It’s one thing to coin an acronym, another for it to be widely adopted. For this reason, we at International Investment haven’t added any new acronyms for some time to our list (click here, if you’ve never seen it; or scroll down, it’s on the home page of this website).
But with the current boom in tech stocks (some are calling it a bubble), it was probably only a question of time before something acronymic would emerge from the sector. And so, it seems, it has.
The recent appearance in financial circles of “FANG” (or, some say, “FAANG”) has been similar to the way “BRIC” suddenly appeared in financial circles, beginning in 2001. BRIC, as you may recall, became a global buzzword after then-Goldman Sachs executive Jim O’Neill coined the acronym to describe the four then-seen-as-hot, economically-developing emerging market countries of Brazil, Russia, India and China.
FANG, in case you haven’t heard, stands for Facebook, Amazon, Netflix and Google. (Technically, Google should actually be represented by another A, since its parent is Alphabet Inc, but most of us read the words “Alphabet Inc” and think “Google” anyway…)
Some acronymologists will point out that although Apple wasn’t originally included in the acronym, and that it started out as simply FANG, by rights an A for Apple should be included in the grouping, as the acronym is seen as a short-hand for a certain type of blue-chip internet-based tech stock, with a heavy weighting in the “internet of things” arena, which Apple should be a part of.
As for who gets the credit for coining FANG, most agree it was CNBC’s stock market presenter Jim Cramer – including the “Mad Money” host himself (pictured above).
“I can t tell you how many people at the club come up to me and say, ‘Thanks for FANG!’” Cramer said recently, in one of his typically frenetic broadcasts. (“The club” is a reference to Action Alerts PLUS, an investment club which follows his recommendations.)
“Wherever I go, actually,” he added.
“I guess when you mention something for about 50 straight shows, others start picking up on it.
“And more important, investors start buying these four horsemen, and making money.”
Booyah. We should point out, while we’re at it, that some people prefer “FAAMG” to FANG or FAANG, which stands for Facebook, Apple, Amazon, Microsoft and Google.
The last acronym we added to our compendium, before FANG, was another one with its origins in the US: “WWC”, which a US academic named Joan Williams has brought to the fore, in reference to what she says is a huge socio-economic group that America’s “professional-managerial elites” have long ignored, until Donald Trump came along and gave it a voice. The WWC are the subject of Williams’s latest book, White Working Class: Overcoming Class Cluelessness in America, published in May by the Harvard Business Review Press.

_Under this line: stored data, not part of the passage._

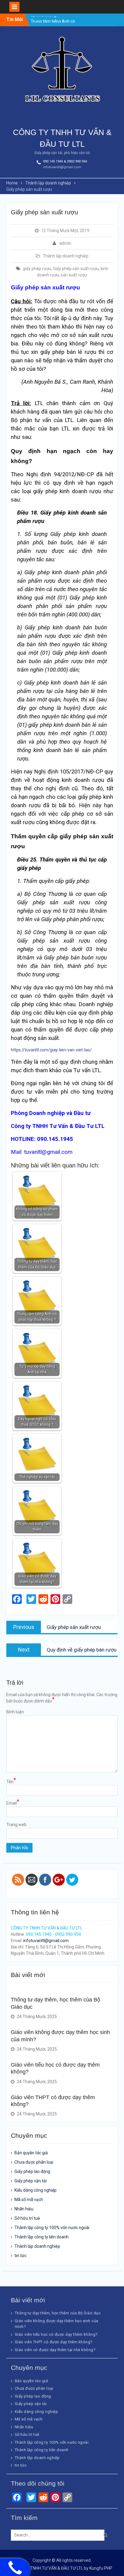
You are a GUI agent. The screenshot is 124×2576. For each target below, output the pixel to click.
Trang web (16, 1824)
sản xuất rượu (74, 274)
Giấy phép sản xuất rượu (76, 268)
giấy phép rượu (37, 268)
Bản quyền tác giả (31, 2152)
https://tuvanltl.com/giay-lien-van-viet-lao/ (51, 1049)
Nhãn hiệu (23, 2208)
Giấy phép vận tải (30, 2180)
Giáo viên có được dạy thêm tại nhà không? (55, 2350)
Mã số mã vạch (28, 2199)
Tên (11, 1781)
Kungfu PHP (100, 2568)
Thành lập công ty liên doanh (41, 2236)
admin (65, 243)
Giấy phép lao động (32, 2171)
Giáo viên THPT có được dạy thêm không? (54, 2342)
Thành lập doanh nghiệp (65, 256)
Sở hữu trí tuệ (27, 2218)
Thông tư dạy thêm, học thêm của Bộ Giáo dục (58, 2313)
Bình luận (15, 1711)
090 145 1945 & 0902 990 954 (65, 161)
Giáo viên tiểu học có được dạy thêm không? (56, 2334)
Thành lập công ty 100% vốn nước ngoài (51, 2227)
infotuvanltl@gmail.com (62, 167)
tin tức (20, 2255)
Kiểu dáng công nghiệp (35, 2190)
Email (12, 1803)
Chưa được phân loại (33, 2162)
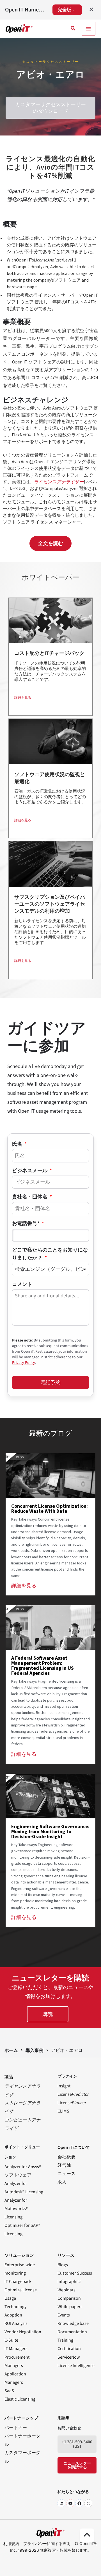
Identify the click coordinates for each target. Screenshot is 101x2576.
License (73, 2094)
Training (65, 2340)
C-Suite (11, 2340)
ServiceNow (69, 2357)
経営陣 (64, 2165)
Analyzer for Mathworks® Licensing (16, 2208)
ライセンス (59, 481)
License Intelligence (76, 2366)
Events (64, 2315)
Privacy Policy (23, 1363)
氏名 (17, 1144)
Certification (69, 2349)
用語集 (63, 2418)
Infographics (69, 2281)
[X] (88, 2503)
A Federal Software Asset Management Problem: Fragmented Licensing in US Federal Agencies (42, 1665)
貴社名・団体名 (30, 1196)
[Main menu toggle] (88, 28)
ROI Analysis (15, 2323)
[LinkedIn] (61, 2503)
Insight (64, 2086)
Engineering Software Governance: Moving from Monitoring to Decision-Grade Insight (50, 1831)
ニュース (66, 2174)
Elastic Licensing (19, 2399)
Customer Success (75, 2273)
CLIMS (63, 2111)
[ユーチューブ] (70, 2503)
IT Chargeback (17, 2281)
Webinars (66, 2290)
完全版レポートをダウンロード (70, 10)
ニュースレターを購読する (77, 2465)
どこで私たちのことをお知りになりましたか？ (50, 1254)
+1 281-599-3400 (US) (77, 2444)
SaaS (9, 2391)
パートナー (15, 2428)
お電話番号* (26, 1223)
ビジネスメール (30, 1170)
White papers (70, 2307)
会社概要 (66, 2157)
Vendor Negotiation (22, 2332)
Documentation (72, 2332)
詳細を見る (22, 697)
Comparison (69, 2298)
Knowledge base (73, 2323)
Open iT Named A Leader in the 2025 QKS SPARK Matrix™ (25, 10)
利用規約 (11, 2543)
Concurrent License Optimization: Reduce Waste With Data (49, 1508)
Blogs (63, 2265)
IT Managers (15, 2349)
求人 (62, 2182)
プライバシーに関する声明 (46, 2543)
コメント (22, 1284)
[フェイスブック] (79, 2503)
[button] (73, 29)
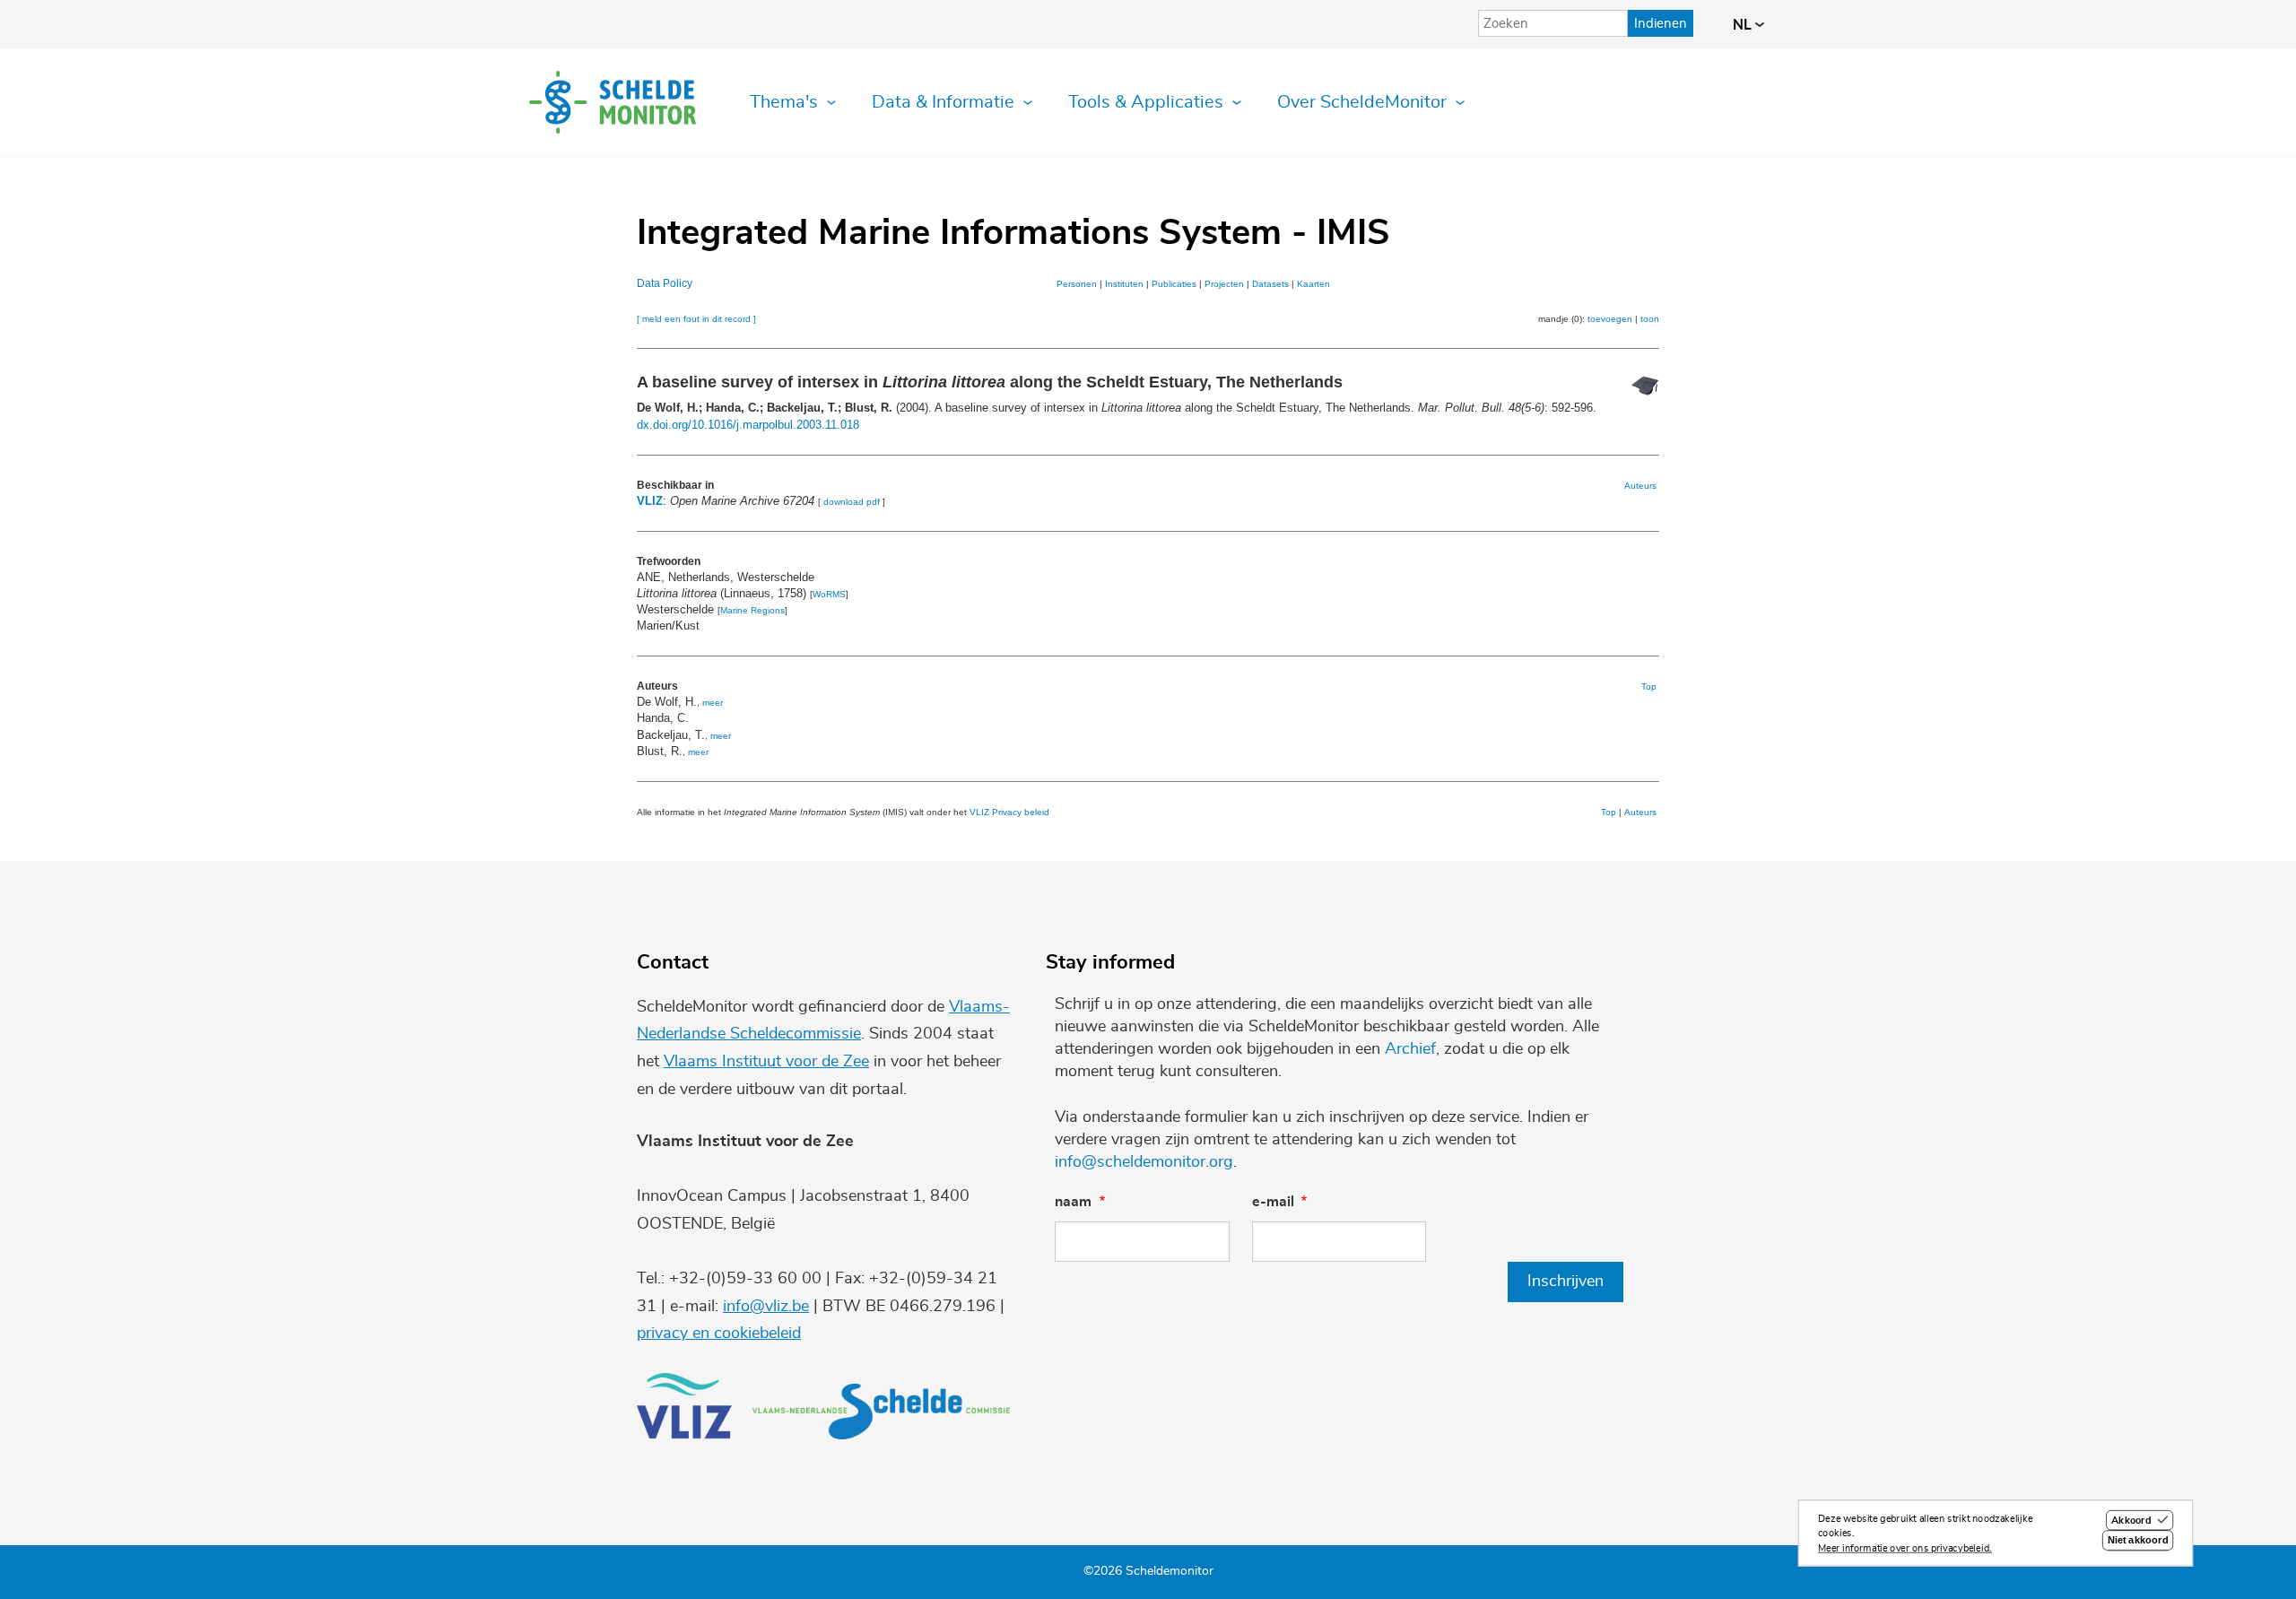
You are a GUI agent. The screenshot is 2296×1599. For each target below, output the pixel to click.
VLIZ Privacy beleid (1009, 812)
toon (1649, 319)
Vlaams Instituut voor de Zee (766, 1062)
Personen (1077, 284)
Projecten (1224, 284)
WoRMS (829, 594)
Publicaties (1174, 284)
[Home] (612, 102)
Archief (1410, 1049)
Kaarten (1313, 284)
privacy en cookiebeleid (719, 1333)
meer (712, 703)
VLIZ (650, 501)
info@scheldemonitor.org (1144, 1162)
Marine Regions (752, 610)
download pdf (851, 502)
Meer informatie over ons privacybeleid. (1905, 1548)
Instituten (1124, 284)
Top (1649, 686)
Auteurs (1640, 486)
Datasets (1270, 284)
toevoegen (1609, 319)
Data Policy (664, 283)
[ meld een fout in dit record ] (696, 319)
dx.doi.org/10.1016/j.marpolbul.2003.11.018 (748, 424)
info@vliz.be (766, 1307)
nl (1744, 25)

Editor’s note: This story was published on 12 June. On Friday, 9 June, US technology stocks – including those of the FANG/FAANG/FAAMG component companies –lost a combined US$140bn in market value, in a “correction” that many market observers, including Jim Cramer, had been predicting for some time. Before Friday, the S&P 500 tech sector was up 21.9%, compared with 8.7% for the index as a whole.
However, many analysts said the tech sector remained strong, and that the price falls didn’t mean the beginning of the end for the FANG/FAANG Four/Five.